CERN Accelerating science

ATLAS and CMS joint bootcamp for analysis preservation

Last month, 30 young graduate students and postdocs gathered at CERN to attend the first joint ATLAS+CMS analysis preservation bootcamp, organised by Sam Meehan, Clemens Lange, Lukas Heinrich (CERN), and Savannah Thais (Princeton). Over the course of three days, the workshop participants learnt through hands-on tutorials and a great team of volunteer mentors how they could make their analyses reproducible using state-of-the-art software tools.

Figure 1: Thumbs up from the participants of the first joint bootcamp on analysis preservation (Credits: Samuel Meehan).
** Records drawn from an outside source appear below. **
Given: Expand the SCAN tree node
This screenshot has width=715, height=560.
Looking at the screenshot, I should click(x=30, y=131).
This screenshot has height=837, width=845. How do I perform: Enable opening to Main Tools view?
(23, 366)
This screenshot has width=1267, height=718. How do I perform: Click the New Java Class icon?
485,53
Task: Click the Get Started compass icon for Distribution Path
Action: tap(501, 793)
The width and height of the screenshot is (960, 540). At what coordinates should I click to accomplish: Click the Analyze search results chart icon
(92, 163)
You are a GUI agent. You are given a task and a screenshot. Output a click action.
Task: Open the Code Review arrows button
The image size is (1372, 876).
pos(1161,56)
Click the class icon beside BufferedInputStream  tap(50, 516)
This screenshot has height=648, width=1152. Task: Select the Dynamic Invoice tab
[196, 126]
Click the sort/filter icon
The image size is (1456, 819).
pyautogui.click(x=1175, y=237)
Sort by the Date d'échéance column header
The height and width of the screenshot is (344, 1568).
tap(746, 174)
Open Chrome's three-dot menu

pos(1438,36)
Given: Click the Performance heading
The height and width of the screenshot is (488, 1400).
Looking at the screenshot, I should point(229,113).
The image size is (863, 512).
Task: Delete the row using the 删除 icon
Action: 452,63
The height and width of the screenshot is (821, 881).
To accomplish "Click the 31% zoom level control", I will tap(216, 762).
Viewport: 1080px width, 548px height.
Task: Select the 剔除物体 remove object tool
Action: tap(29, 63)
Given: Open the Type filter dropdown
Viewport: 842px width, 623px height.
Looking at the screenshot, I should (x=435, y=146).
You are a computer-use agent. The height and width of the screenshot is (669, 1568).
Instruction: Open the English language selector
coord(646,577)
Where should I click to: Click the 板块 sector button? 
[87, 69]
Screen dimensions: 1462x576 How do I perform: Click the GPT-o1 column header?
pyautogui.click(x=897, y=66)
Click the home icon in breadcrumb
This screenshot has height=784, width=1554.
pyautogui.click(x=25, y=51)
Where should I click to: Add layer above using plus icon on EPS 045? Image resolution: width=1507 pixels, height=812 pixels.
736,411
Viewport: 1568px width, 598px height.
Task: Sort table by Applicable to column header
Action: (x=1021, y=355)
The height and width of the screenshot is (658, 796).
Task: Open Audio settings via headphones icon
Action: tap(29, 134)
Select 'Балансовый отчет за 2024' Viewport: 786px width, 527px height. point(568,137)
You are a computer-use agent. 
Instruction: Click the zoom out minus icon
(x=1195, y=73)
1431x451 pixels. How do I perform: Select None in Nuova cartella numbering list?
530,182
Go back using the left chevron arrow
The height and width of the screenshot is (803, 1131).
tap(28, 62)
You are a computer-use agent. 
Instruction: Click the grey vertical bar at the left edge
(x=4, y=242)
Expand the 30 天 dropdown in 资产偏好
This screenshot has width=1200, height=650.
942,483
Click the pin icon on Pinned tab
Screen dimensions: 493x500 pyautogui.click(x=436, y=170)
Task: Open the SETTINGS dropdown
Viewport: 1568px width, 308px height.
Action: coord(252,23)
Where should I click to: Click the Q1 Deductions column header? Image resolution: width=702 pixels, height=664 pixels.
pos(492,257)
Starting from an example analysis distributed as a zip archive, the highly motivated crowd familiarised itself with the concept of continuous integration using CERN’s GitLab installation. This platform allows everyone to run automated tests on their analysis code, from simply making sure the code compiles to performing sophisticated tests such as running the full analysis on actual data and simulation files to validate that the code changes did not break the analysis logic.

The focus of the second day were software containers: as soon as the analysis code is under version control on GitLab, the tested and compiled code can be packaged into a so-called software container image, which includes everything needed to run the analysis: code, runtime, system tools, system libraries and settings. Due to the huge amounts of data processed in high-energy physics, the actual data sets themselves are, however, usually not included. These software containers can be versioned so that one knows exactly which code was run at which time, and can be executed using high-throughput batch processing systems such as CERN’s HTCondor-based batch service. In addition, this enables the leverage of on-demand remote compute clouds with effectively unlimited computing power.

However, one does not have to stride far to be able to make use of cloud computing. REANA, a data analysis platform for reproducible research with focus on high-energy physics workloads, is primarily developed at CERN. The third day of the bootcamp therefore culminated in a tutorial on using REANA, demonstrating how cloud computing and workflow technologies can work together, effectively allowing full-scale analyses to be executed and therefore also be reproduced on the push of a button.

Figure 2: The third day of the workshop was dedicated to the REANA platform; one of the key tools for reproducible research in high-energy physics. (Credits: Samuel Meehan)

In the afternoons, the participants split into two groups to focus on the details of ATLAS- and CMS-specific analysis software and authentication methods. In addition, the ATLAS group learnt about the RECAST project whereas CMS participants were able to get in touch with the CERN Analysis Preservation platform. Thanks to the HEP Software Foundation and the IRIS-HEP project, instructors, mentors, and participants could also exchange their experiences across LHC collaborations over a dinner.

CERN has embarked on the initiative to share data collected from LHC experiments as open data to the public. The analysis preservation bootcamp made direct use of that by using CMS Open Data including a published example analysis for the morning tutorials. However, there is no explicit guarantee that any analysis code published online is actually working several years after it was originally written. Furthermore, as the amount of data collected and analysed by the LHC increases, the real "logic" of the analyses is often encoded in software – from the precise way in which collisions are selected to the statistical treatment leading to the final measurement. This points to the need of preserving and ensuring the reproducibility of any analysis.

It is important to be able to easily re-run previous analyses while even reducing the required resources (i.e. time and computing power). Moreover, ensuring the reproducibility of an analysis will allow theorists to reinterpret results of previous searches and relatively quick test new theories of a large part of parameter space; a particularly important feature as we are entering in a data-driven exploratory era in particle physics.

This workshop comes in a long series of previous initiatives both by the ATLAS and CMS Collaborations (in collaboration with CERN's IT Department and Research and Computing Sector) to train physicists on the available tools and resources. It should be noted that these efforts complement open data initiatives like CERN's Open Data portal in a vital way, as also covered last year in a focus issue of the CERN Courier.

The bootcamp also offered the opportunity to the organisers to get feedback from the community and discuss possible improvements that could make the tools/methodology easily widespread-adopted in future analysis. With the second run of the LHC finished and the upgrade for Run-3 underway, some time will pass until the four LHC experiments have collected enough new data to significantly increase the sensitivity to Beyond Standard Model phenomena or the precision of Standard Model measurements. In turn, this implies that the current analyses being finalized on the full Run-2 dataset will be the most precise studies at LHC-scale physics for a long time. It is thus crucial that the details of those analyses are fully preserved, and the bootcamp was one further step into this direction.